Kal Ahmed kal@techquila.com
27 Jun 2003 09:18:46 +0100


On Fri, 2003-06-27 at 01:13, Murray Altheim wrote:
> Kal Ahmed wrote:
<snip/>
> > With regards to the DC title element I have more sympathy for Jan
> > Algermissen's analysis that dc.title == baseName.
> 
> Well, we have to decide whether baseName is closer to DC.title or
> DC.subject. I agree with you that a title is a descriptor of a topic,
> and that DC.subject is probably *close* to subjectIdentity.
> 
I too would say that DC.subject is closer to subjectIdentity. But it is
the identity of the subject that the resource with the meta data is
about. Lets say that I have DC meta data on a page about TM4J. It would
make sense if I put DC.subject="TM4J" (using whatever form of DC
encoding is appropriate), so I am saying that the page is about TM4J,
not that it represents TM4J. Perhaps this is what you were saying all
along, but as I see it the DC.subject assertion is saying that this
resource could be an occurrence of the topic "TM4J" or in extremis a
subjectIndicator for the topic "TM4J". I think that without any other
knowledge of the domain than just the DC metadata, I would go with the
occurrence view over the subjectIndicator view.

> >>>I don't know. Maybe I'm mixing things up too much, or
> >>>maybe I'm missing the incredible power of making the
> >>>occurrences topics instead with associations binding them, but I feel 
> >>>that becomes more of an application specific way than a general "here 
> >>>is the resources" way;
> >
> > What the RDF people found was that if you have literals you reduce the
> > reliability of merging (smooshing to use the RDF term...no, really!) but
> > perhaps for a meta data element that is a value from a range (e.g. date,
> > age, size, GPS position) that is all you can do scalably.
> 
> I'd not want to generalize that far. RDF and TM have many uses, and if
> I'm representing an ontology (in the "traditional" sense of KR), I really
> want slots, quantification and all the other things necessary to state
> sentences. I'm less worried about merging at that point.
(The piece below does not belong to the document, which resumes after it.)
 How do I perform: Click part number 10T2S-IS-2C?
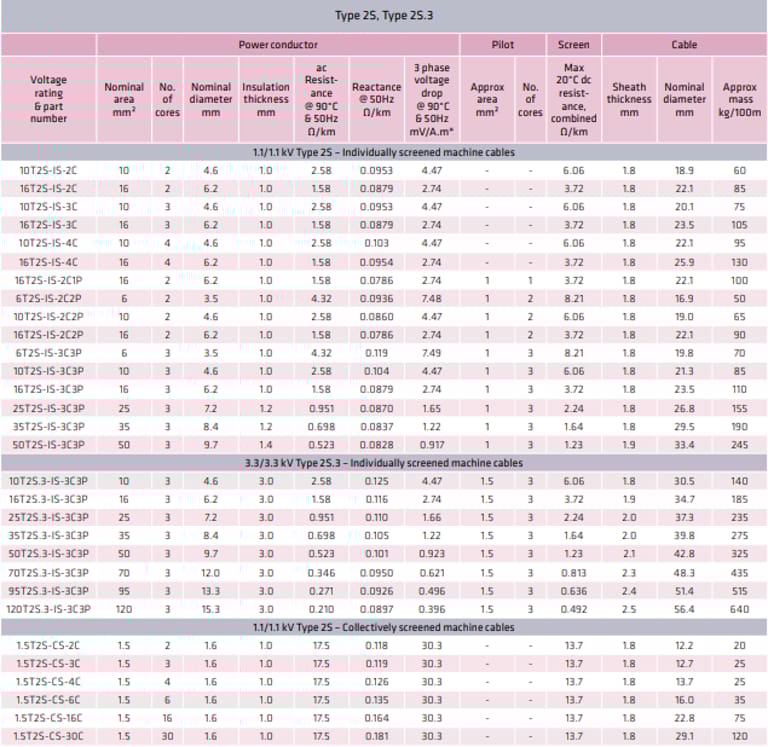coord(48,171)
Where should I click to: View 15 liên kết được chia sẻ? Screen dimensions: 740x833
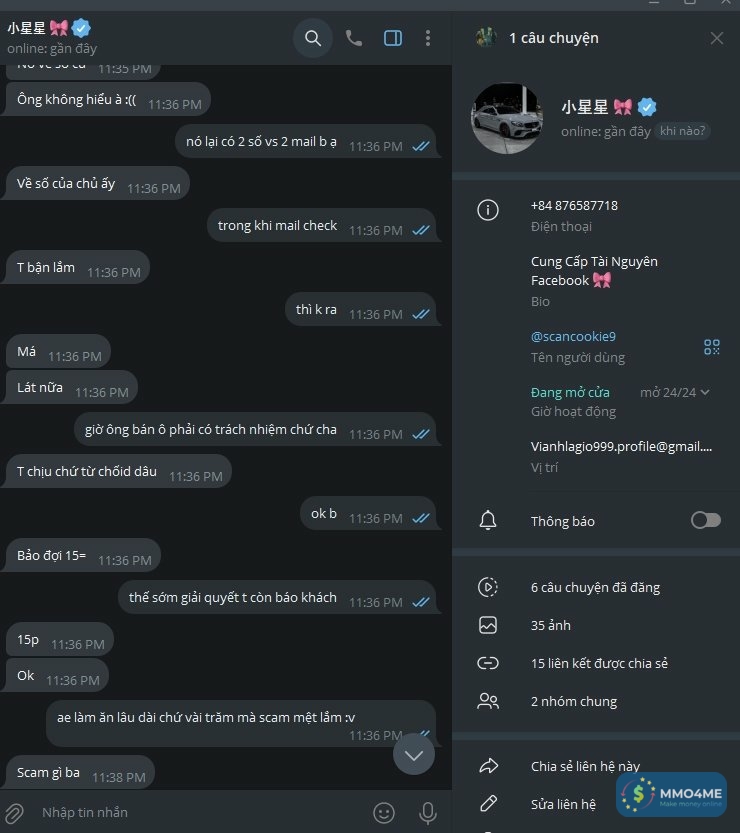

Generally, a topic
> that is a class (rather than an instance) is only going to express facet
> ranges and perhaps default values, whereas an instance topic is going to
> have "real" values (such as "real" birthdays, eye colors, heights, weights,
> distances from New York to Paris, etc.).
> 
Absolutely. The question is whether one wants to create a topic for each
value in the range (or even for each distinct value posessed by your set
of instances). Whenever this issue comes up, I think "One day I really
need to revisit Hytime FCS" - perhaps there is a way of expressing a
point or range in an FCS in URI syntax. Then one could create instance
values using subject indicators that are computed as a point/range in an
FCS and encoded as a URI. Add a bunch of code that can do FCS transforms
and find intersections between FCS ranges and you have a system for
expressing ranges and values in multiple dimensions and determining when
two values have some overlap (so going beyond simple URI comparison for
merging and enabling more complex merging rules for such values).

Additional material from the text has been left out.